The four-time NBA champion has distanced himself from them entirely. Here’s why.
Shaquille O’Neal does not text any current or former NBA players. The decision is deliberate and his explanation for it is direct. He told the New York Post that he finds athletes and superstars difficult to be around and made clear that this view extends to celebrities broadly. About a decade ago, he made a conscious choice to stop identifying as one.
His reasoning is not complicated. He describes celebrity culture as producing a kind of strangeness that he wants no part of, and he draws a sharp line between that world and how he chooses to carry himself. When he visits New York for business, he arrives without an entourage, signs autographs, and treats people the way he would want to be treated. His stated goal is simply to be a regular person who happens to have had an unusual career.
The degrees most people do not believe he earned
O’Neal holds three academic degrees and is working on a fourth. He completed his bachelor’s degree at Louisiana State University after leaving after his junior year to enter the NBA draft, returning later to finish what he started. He went on to earn an MBA and a PhD in education from Barry University in Miami in 2012.
The doctorate was motivated in part by his children and the young people who followed his career. He was open about the fact that his financial success made the degree unnecessary from a career standpoint, but that was beside the point. He wanted to demonstrate that education mattered regardless of how much money someone had already made.
The reaction he gets most often is skepticism. People assume the PhD is honorary. He pushes back on that consistently, pointing out that he attended classes, wrote papers, and completed the same requirements as any other student. He is currently pursuing a master’s degree in liberal arts as his fourth credential.
What he thinks about athletes and money
O’Neal has strong opinions about the NIL era, the system that allows college athletes to earn money from their name, image, and likeness. His concern is not with athletes getting paid. It is with athletes prioritizing income before they understand how to manage it. He sees education as the necessary foundation and has made that argument consistently to his own children and publicly to younger athletes watching his path.
The argument is personal. O’Neal left LSU early for the NBA himself and has spent years making the case in retrospect that the education component matters even when the money arrives first.
Investing in people and places
O’Neal recently joined tm:rw, a tech superstore in Times Square, as an investor and partner. His approach to investing is not primarily driven by financial return. He looks for businesses and projects he believes in and that he thinks can improve people’s lives in practical ways.
His most personal investment is back in Newark, New Jersey, where he grew up. During a recent visit to New York he returned to his old neighborhood and has put money into two residential high-rise developments there valued together at more than $230 million. The motivation traces back to a visit with his mother years ago when she was visibly saddened by the state of a neighborhood she remembered differently. That moment became the foundation for a long-term commitment to the area.

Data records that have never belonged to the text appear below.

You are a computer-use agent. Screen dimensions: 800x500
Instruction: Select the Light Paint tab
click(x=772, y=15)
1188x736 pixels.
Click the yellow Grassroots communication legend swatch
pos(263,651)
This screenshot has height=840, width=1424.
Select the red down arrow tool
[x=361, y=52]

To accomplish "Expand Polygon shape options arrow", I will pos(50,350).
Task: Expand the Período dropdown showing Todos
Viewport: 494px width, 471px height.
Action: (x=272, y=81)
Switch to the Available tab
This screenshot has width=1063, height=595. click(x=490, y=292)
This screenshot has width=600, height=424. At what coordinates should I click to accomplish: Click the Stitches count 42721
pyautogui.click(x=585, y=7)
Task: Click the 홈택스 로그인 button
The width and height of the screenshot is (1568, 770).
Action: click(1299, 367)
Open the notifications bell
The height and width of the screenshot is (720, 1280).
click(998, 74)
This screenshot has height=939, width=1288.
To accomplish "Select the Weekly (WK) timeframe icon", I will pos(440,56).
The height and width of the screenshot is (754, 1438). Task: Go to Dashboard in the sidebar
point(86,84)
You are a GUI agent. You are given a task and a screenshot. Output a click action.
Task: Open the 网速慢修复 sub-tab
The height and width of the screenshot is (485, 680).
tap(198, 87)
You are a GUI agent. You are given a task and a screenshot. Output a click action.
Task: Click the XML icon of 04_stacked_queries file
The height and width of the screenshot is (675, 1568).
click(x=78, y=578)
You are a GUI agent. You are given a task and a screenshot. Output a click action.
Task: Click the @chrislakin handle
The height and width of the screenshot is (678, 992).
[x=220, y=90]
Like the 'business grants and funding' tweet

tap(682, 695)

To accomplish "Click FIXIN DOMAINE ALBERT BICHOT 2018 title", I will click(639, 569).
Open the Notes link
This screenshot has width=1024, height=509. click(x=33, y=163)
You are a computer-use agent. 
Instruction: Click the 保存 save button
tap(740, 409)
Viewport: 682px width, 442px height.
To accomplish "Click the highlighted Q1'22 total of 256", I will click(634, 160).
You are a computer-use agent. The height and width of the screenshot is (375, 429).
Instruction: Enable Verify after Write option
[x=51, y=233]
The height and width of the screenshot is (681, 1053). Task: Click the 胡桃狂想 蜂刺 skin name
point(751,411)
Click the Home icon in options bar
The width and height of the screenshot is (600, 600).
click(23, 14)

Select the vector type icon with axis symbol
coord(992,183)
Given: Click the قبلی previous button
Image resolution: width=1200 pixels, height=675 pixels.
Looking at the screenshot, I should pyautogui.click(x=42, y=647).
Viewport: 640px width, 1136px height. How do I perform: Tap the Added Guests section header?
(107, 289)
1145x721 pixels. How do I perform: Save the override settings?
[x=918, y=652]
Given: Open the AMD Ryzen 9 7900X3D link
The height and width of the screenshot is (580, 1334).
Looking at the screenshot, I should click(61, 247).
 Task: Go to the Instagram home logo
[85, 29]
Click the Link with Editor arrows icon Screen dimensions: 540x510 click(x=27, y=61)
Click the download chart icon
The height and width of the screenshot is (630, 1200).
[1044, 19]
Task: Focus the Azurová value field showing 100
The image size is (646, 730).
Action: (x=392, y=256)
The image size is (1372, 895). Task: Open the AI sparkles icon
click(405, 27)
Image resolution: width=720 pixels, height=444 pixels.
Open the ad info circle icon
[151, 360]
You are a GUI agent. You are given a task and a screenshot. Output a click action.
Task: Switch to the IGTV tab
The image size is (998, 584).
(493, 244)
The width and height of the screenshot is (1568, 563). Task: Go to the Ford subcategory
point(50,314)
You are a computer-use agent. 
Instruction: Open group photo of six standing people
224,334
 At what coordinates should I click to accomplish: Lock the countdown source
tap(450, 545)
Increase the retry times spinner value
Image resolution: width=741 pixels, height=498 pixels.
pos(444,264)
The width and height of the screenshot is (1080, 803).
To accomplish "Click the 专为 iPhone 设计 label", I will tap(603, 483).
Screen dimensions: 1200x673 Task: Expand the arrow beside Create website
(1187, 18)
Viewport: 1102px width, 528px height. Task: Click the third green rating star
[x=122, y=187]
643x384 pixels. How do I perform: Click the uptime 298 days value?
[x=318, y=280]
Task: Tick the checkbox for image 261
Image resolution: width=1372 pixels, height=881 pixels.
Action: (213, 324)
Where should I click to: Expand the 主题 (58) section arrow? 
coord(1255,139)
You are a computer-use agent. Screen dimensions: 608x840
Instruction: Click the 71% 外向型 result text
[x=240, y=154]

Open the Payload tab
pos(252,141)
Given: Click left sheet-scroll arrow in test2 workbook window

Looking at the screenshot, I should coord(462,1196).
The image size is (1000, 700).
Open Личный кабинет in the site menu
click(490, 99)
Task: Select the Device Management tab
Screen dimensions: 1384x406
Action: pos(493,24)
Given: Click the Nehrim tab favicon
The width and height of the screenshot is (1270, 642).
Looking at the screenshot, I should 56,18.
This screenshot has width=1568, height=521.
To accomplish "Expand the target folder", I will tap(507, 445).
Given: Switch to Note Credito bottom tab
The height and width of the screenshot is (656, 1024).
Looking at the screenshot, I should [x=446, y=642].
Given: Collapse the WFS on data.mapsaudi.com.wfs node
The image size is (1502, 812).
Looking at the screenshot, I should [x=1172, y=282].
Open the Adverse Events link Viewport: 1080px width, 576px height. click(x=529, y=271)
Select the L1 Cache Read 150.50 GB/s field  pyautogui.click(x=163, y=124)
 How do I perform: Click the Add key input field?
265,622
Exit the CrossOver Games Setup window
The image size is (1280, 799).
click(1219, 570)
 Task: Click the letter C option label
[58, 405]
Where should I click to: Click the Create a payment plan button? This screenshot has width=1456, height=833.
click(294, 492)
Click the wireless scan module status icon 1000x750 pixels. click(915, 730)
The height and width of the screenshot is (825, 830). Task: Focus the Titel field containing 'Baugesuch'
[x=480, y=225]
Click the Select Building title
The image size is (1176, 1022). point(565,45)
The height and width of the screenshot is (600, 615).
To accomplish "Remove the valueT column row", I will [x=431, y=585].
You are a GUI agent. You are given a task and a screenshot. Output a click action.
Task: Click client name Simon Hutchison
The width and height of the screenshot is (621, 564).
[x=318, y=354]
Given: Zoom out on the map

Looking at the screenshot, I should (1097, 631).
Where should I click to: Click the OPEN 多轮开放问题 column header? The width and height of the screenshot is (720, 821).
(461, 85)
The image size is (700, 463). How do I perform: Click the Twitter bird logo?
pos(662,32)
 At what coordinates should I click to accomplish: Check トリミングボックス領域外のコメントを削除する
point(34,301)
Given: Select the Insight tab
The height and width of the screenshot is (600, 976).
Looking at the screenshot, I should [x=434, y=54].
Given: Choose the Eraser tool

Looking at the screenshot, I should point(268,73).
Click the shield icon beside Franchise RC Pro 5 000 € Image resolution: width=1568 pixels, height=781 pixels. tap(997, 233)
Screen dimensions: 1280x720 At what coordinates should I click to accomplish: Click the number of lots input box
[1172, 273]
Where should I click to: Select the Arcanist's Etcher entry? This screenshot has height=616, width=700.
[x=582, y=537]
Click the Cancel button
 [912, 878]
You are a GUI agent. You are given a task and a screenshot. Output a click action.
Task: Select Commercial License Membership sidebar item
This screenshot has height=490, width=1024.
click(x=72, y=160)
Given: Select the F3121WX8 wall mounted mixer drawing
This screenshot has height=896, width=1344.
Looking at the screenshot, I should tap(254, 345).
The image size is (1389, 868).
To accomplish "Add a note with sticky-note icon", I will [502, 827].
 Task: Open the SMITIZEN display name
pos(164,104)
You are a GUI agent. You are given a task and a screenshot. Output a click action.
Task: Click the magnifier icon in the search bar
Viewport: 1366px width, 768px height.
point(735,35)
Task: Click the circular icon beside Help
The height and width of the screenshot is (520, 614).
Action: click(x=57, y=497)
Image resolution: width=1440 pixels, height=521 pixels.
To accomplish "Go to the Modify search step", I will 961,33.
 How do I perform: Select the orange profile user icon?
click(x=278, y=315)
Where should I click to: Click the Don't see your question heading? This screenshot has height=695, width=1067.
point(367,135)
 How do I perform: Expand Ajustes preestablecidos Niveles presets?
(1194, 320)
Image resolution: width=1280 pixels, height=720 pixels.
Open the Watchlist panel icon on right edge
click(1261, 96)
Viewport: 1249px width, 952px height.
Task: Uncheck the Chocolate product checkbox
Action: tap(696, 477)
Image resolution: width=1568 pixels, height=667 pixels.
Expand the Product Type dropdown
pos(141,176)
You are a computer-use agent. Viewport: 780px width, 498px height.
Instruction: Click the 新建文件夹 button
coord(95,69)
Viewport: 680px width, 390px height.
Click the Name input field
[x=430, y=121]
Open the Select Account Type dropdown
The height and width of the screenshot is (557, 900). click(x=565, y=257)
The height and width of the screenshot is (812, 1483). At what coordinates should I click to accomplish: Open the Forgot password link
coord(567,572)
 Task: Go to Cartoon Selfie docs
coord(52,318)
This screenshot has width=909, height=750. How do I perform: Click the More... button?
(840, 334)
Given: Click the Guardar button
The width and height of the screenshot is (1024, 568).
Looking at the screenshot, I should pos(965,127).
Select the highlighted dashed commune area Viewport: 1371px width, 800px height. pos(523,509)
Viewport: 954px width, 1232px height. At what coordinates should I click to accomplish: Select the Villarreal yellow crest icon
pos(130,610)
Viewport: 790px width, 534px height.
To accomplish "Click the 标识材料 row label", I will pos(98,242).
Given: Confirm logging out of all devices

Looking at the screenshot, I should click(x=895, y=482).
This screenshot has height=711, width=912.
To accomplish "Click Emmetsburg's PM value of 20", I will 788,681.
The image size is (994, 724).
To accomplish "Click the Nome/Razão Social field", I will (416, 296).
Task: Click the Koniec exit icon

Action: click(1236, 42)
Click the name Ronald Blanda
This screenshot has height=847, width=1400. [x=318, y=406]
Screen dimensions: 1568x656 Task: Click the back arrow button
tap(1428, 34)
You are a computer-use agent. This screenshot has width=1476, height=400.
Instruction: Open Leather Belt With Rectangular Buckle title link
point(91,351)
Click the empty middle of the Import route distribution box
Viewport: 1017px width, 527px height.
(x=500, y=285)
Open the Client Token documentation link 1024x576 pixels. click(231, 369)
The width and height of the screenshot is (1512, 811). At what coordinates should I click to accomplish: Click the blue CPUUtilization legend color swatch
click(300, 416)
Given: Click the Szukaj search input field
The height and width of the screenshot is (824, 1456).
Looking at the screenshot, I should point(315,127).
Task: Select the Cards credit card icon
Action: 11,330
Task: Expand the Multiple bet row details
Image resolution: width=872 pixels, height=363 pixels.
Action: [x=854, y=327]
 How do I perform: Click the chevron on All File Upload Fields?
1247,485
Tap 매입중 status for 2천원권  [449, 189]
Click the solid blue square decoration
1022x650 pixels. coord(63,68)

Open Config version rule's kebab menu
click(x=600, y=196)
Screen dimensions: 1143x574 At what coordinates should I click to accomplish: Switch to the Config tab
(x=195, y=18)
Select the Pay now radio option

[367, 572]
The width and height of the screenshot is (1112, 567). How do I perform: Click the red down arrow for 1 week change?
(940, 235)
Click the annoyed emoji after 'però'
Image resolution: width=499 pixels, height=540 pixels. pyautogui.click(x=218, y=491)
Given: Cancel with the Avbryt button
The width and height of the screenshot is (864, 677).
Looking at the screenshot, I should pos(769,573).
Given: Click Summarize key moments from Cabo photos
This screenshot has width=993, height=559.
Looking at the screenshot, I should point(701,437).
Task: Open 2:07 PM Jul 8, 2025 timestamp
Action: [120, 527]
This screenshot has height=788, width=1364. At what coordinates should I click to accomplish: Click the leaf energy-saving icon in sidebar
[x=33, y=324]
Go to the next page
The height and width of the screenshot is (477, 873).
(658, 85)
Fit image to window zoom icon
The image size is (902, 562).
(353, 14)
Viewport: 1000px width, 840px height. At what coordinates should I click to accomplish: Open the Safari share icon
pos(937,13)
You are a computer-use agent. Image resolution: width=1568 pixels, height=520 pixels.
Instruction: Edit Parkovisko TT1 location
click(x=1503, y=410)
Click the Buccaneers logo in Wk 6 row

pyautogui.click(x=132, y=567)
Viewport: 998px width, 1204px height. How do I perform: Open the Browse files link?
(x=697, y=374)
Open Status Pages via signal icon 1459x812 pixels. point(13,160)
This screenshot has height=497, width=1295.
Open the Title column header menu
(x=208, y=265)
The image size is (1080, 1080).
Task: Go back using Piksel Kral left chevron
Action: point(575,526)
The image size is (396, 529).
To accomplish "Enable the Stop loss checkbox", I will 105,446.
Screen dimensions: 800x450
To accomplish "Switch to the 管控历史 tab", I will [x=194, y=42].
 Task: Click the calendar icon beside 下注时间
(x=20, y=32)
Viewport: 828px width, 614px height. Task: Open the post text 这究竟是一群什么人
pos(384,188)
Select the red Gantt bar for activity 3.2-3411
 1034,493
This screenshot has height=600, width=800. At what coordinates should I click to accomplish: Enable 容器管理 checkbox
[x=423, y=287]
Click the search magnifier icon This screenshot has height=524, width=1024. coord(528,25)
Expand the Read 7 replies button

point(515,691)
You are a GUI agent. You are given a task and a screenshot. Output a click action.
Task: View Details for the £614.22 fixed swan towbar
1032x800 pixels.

What he keeps from his playing days
O’Neal played 19 seasons in the NBA, won four championships, and made 15 All-Star teams. His career generated plenty of memorabilia, but the pieces he values most come from his time with the late Kobe Bryant on the Los Angeles Lakers. He describes that partnership as the greatest one-two combination the sport has seen and keeps those items around as a reminder of what that era produced.
At 54, with a net worth of $500 million, three degrees, a fourth in progress, and significant real estate holdings, O’Neal has constructed a post-playing life that looks nothing like the celebrity world he stepped away from a decade ago. That appears to be exactly the point.